A pregnant woman is torn between drugs
and the baby she's carrying
By Rachel Cassandra
For the full audio, click here.
Fresno's needle exchange is a 1960's era bus that parks on a dead end street for two hours every Saturday.
People bring their dirty syringes and exchange them for clean ones. No questions asked.
The exchange gives away about 19,000 syringes every week to 300-400 people.
Drug users call these syringes “rigs.”
According to drug treatment rates, drug use in Fresno is about twice California's average.
I came here to find someone who can talk to me about what it’s like to live with addiction.
I’m interested because it’s something that runs in my family.
I spend a long, hot day at the exchange talking to anyone who will speak to me about their drug use.
I’m ready to go home but decide to talk to one more person.
That's when I meet Amanda.
Amanda is five-and-a-half months pregnant.
She's homeless and addicted to heroin and methamphetamine. She’s 30 years old.
She wants to keep the baby, and she’s terrified.
CPS, or Child Protective Services, can't get involved until a mother has given birth.
After that, the agency opens a case when an investigator believes a mother’s drug use poses substantial risk to a child.
Amanda knows she needs to stop using before the baby is born.
Amanda’s three other kids, ages 14, 12 and 4, live with their dads.
Her youngest child tested positive for methamphetamine and marijuana when she was born.
Amanda shares custody with her kids' dads and she sees them regularly. But she doesn’t feel like she can take care of them right now because of her drug use and her unstable housing situation.
I hope you had fun with your daughter!
Oh ya her dad just picked her up so I'm sad now
Well I'm glad you got to spend some time with her.
Ya me to. .i really missed. Her
Hi Amanda! Let me now when you're up and ready for me to come over.
Hey good morning I'm hopping in the shower now
I'm so hungry this morning
Amanda and I did most of our interviews in my car or hers.
I used a hand-held audio recorder and took photos and videos with my phone.

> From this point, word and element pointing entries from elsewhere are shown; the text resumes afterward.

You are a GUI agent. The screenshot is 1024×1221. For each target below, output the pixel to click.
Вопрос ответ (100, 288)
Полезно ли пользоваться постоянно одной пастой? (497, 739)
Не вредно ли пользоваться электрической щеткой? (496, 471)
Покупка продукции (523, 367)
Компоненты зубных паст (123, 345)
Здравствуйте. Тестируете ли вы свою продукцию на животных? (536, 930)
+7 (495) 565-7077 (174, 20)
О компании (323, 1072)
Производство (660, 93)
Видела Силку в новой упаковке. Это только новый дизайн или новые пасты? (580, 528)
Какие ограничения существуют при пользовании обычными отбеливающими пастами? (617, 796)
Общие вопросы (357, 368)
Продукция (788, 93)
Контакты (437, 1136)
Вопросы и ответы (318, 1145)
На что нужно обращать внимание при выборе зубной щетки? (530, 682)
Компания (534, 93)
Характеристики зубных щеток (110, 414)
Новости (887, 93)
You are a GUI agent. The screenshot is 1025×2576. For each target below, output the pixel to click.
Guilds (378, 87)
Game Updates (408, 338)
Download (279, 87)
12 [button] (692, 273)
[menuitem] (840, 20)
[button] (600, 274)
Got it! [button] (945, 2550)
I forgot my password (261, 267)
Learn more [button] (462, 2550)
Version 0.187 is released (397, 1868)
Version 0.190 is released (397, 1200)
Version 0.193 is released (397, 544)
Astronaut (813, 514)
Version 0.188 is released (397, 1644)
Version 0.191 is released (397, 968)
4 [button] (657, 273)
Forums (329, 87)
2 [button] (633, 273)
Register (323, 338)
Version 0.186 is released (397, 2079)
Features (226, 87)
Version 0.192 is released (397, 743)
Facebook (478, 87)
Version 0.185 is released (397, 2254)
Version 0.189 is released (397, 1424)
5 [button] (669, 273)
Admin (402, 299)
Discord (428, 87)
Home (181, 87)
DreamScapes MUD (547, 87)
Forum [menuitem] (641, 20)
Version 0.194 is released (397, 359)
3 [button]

I found this story complicated to report at times because I was so closely following Amanda, and was often concerned with her wellbeing.
Amanda found out she was pregnant during an unrelated doctor's visit.
The doctor was upset with her because she was so far along.
Amanda wonders if her pregnancy has a greater purpose.
“Maybe that's one of the reasons God got me pregnant—so I can get off this shit.”
Amanda lives on "Motel Drive."
It's a row of motels serving people struggling in the margins of Fresno's economy.
She moves around from room to room, switching motels if she lapses on rent. Each room costs $45-55 per day.
Amanda is a sex worker.
Her clients pay about $40 per date.
About $20 a day goes to drugs. It used to be more, but she cut down after she found out she's pregnant.